Nicolás Maduro se vangloria de ter o apoio de países fornecedores de armas como Rússia, China e Irã. Mas até que ponto esses aliados sairiam em defesa de Caracas contra um potencial ataque americano?Em 23 de outubro, em resposta ao aumento do destacamento militar dos EUA na costa da Venezuela, o líder do país, Nicolás Maduro, tentou fazer um apelo pela paz.

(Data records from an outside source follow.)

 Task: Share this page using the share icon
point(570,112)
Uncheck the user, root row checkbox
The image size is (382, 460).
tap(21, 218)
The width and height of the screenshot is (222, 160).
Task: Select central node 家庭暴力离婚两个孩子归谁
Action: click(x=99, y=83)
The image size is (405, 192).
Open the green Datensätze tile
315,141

Ao mesmo tempo, alertou que a Venezuela possui 5.000 sistemas portáteis de defesa aérea Igla-S, de fabricação russa. “Graças ao presidente [Vladimir] Putin, à Rússia, à China e a muitos amigos ao redor do mundo, a Venezuela tem o equipamento necessário para garantir a paz”, afirmou.

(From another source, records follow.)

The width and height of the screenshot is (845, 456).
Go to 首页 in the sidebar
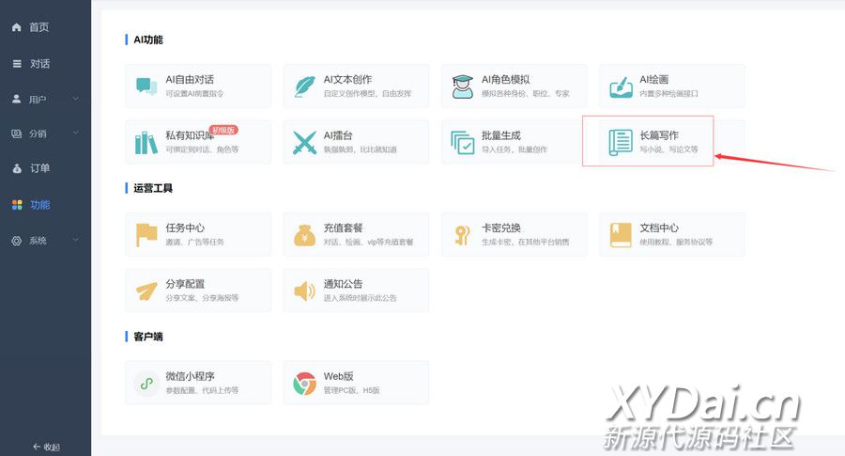pyautogui.click(x=38, y=27)
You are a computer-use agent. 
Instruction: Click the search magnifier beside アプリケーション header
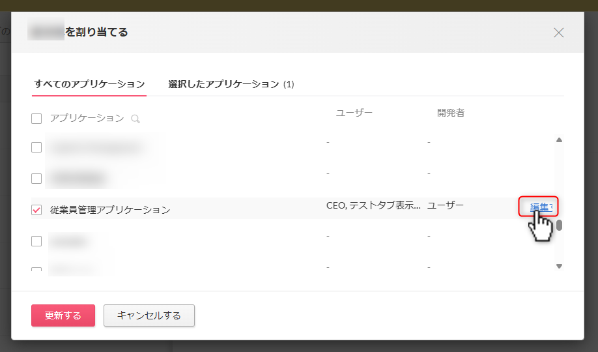[135, 119]
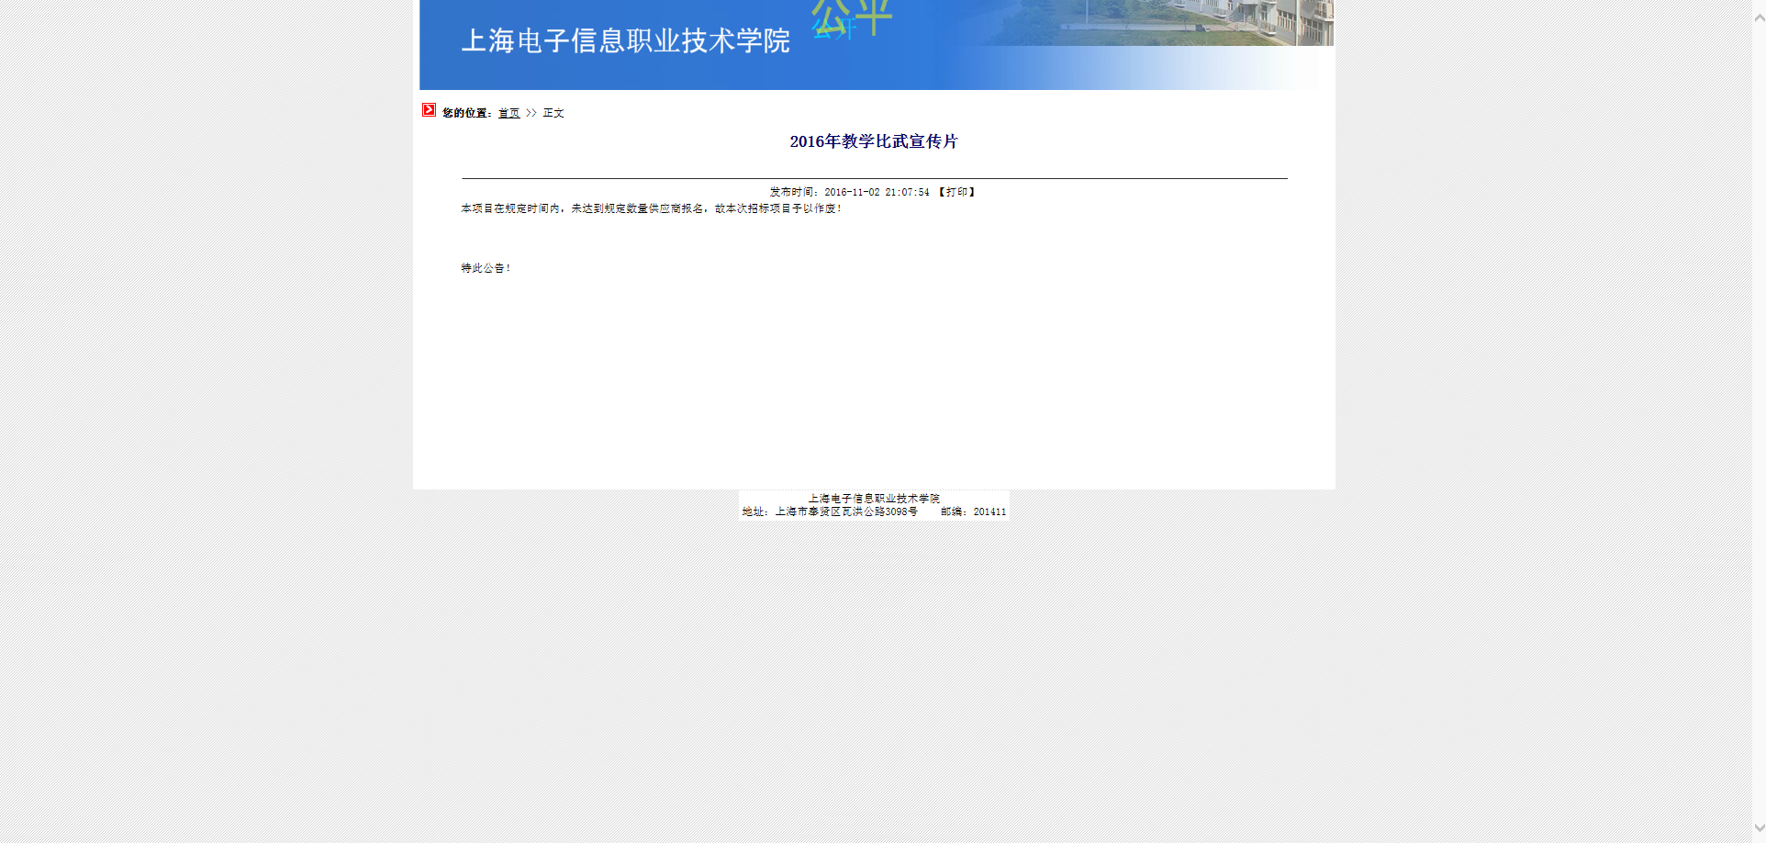
Task: Click the red arrow location icon
Action: pos(429,110)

Mas, qual é o real poderio do Exército venezuelano e com quais aliados internacionais o país poderia contar em caso de uma escalada das hostilidades com os Estados Unidos, contra os quais, segundo especialistas, “não teria escolha”?

Exército abalado pela crise

O Exército venezuelano foi fortalecido pela fartura do petróleo na era [do antecessor de Maduro, Hugo] Chávez, mas pouco restou após o ápice de 2013 dos gastos com defesa de mais de 6 bilhões de dólares (R$ 32 bilhões).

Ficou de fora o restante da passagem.